→ **DIRECTIONS**: Copy the data below in full, substituting "Screen resolution" for every occurrence of "Image resolution" and leaving everything else unchanged.

→ **RAW RECORDS**:
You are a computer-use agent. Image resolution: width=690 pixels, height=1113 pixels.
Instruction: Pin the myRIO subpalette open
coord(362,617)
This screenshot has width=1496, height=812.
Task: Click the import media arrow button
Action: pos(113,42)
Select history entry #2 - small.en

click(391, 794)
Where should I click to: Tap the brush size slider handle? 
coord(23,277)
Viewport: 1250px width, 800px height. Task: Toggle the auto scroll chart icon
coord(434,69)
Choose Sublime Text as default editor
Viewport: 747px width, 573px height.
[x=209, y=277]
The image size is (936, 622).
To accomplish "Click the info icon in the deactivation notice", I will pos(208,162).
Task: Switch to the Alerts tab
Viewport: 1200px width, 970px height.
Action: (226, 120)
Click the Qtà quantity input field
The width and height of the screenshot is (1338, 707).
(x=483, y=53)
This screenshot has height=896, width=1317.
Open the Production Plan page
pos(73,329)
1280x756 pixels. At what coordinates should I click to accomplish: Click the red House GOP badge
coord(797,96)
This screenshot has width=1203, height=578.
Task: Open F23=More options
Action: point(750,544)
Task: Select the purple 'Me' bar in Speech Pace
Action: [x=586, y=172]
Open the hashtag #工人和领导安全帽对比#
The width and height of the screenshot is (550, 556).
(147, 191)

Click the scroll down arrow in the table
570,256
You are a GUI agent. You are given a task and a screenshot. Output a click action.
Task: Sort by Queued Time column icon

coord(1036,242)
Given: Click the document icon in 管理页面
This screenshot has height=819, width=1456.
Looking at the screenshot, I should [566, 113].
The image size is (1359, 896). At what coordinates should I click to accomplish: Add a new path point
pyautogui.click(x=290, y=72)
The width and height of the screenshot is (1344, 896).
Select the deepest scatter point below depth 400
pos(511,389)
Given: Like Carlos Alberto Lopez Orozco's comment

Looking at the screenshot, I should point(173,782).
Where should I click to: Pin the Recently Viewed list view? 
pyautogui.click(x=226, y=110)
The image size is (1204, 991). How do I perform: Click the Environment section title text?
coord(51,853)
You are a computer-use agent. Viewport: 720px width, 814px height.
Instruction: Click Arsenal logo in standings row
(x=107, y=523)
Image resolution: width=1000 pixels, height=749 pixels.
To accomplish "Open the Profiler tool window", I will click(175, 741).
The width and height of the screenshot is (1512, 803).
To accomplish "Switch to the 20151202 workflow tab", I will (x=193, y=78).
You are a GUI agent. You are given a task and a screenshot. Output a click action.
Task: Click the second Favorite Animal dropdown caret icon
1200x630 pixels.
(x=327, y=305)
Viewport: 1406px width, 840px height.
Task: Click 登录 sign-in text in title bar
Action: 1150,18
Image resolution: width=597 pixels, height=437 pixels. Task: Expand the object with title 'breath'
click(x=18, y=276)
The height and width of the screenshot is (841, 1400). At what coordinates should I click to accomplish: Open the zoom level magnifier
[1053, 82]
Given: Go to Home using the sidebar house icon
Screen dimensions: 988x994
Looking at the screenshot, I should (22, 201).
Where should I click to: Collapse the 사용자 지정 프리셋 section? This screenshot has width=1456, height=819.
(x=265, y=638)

→ **CORRECT ANSWER**:
You are a computer-use agent. Screen resolution: width=690 pixels, height=1113 pixels.
Instruction: Pin the myRIO subpalette open
coord(362,617)
This screenshot has width=1496, height=812.
Task: Click the import media arrow button
Action: pos(113,42)
Select history entry #2 - small.en

click(391, 794)
Where should I click to: Tap the brush size slider handle? 
coord(23,277)
Viewport: 1250px width, 800px height. Task: Toggle the auto scroll chart icon
coord(434,69)
Choose Sublime Text as default editor
Viewport: 747px width, 573px height.
[x=209, y=277]
The image size is (936, 622).
To accomplish "Click the info icon in the deactivation notice", I will pos(208,162).
Task: Switch to the Alerts tab
Viewport: 1200px width, 970px height.
Action: (226, 120)
Click the Qtà quantity input field
The width and height of the screenshot is (1338, 707).
(x=483, y=53)
This screenshot has height=896, width=1317.
Open the Production Plan page
pos(73,329)
1280x756 pixels. At what coordinates should I click to accomplish: Click the red House GOP badge
coord(797,96)
This screenshot has width=1203, height=578.
Task: Open F23=More options
Action: point(750,544)
Task: Select the purple 'Me' bar in Speech Pace
Action: [x=586, y=172]
Open the hashtag #工人和领导安全帽对比#
The width and height of the screenshot is (550, 556).
(147, 191)

Click the scroll down arrow in the table
570,256
You are a GUI agent. You are given a task and a screenshot. Output a click action.
Task: Sort by Queued Time column icon

coord(1036,242)
Given: Click the document icon in 管理页面
This screenshot has height=819, width=1456.
Looking at the screenshot, I should [566, 113].
The image size is (1359, 896). At what coordinates should I click to accomplish: Add a new path point
pyautogui.click(x=290, y=72)
The width and height of the screenshot is (1344, 896).
Select the deepest scatter point below depth 400
pos(511,389)
Given: Like Carlos Alberto Lopez Orozco's comment

Looking at the screenshot, I should point(173,782).
Where should I click to: Pin the Recently Viewed list view? 
pyautogui.click(x=226, y=110)
The image size is (1204, 991). How do I perform: Click the Environment section title text?
coord(51,853)
You are a computer-use agent. Viewport: 720px width, 814px height.
Instruction: Click Arsenal logo in standings row
(x=107, y=523)
Screen resolution: width=1000 pixels, height=749 pixels.
To accomplish "Open the Profiler tool window", I will click(175, 741).
The width and height of the screenshot is (1512, 803).
To accomplish "Switch to the 20151202 workflow tab", I will (x=193, y=78).
You are a GUI agent. You are given a task and a screenshot. Output a click action.
Task: Click the second Favorite Animal dropdown caret icon
1200x630 pixels.
(x=327, y=305)
Viewport: 1406px width, 840px height.
Task: Click 登录 sign-in text in title bar
Action: 1150,18
Screen resolution: width=597 pixels, height=437 pixels. Task: Expand the object with title 'breath'
click(x=18, y=276)
The height and width of the screenshot is (841, 1400). At what coordinates should I click to accomplish: Open the zoom level magnifier
[1053, 82]
Given: Go to Home using the sidebar house icon
Screen dimensions: 988x994
Looking at the screenshot, I should (22, 201).
Where should I click to: Collapse the 사용자 지정 프리셋 section? This screenshot has width=1456, height=819.
(x=265, y=638)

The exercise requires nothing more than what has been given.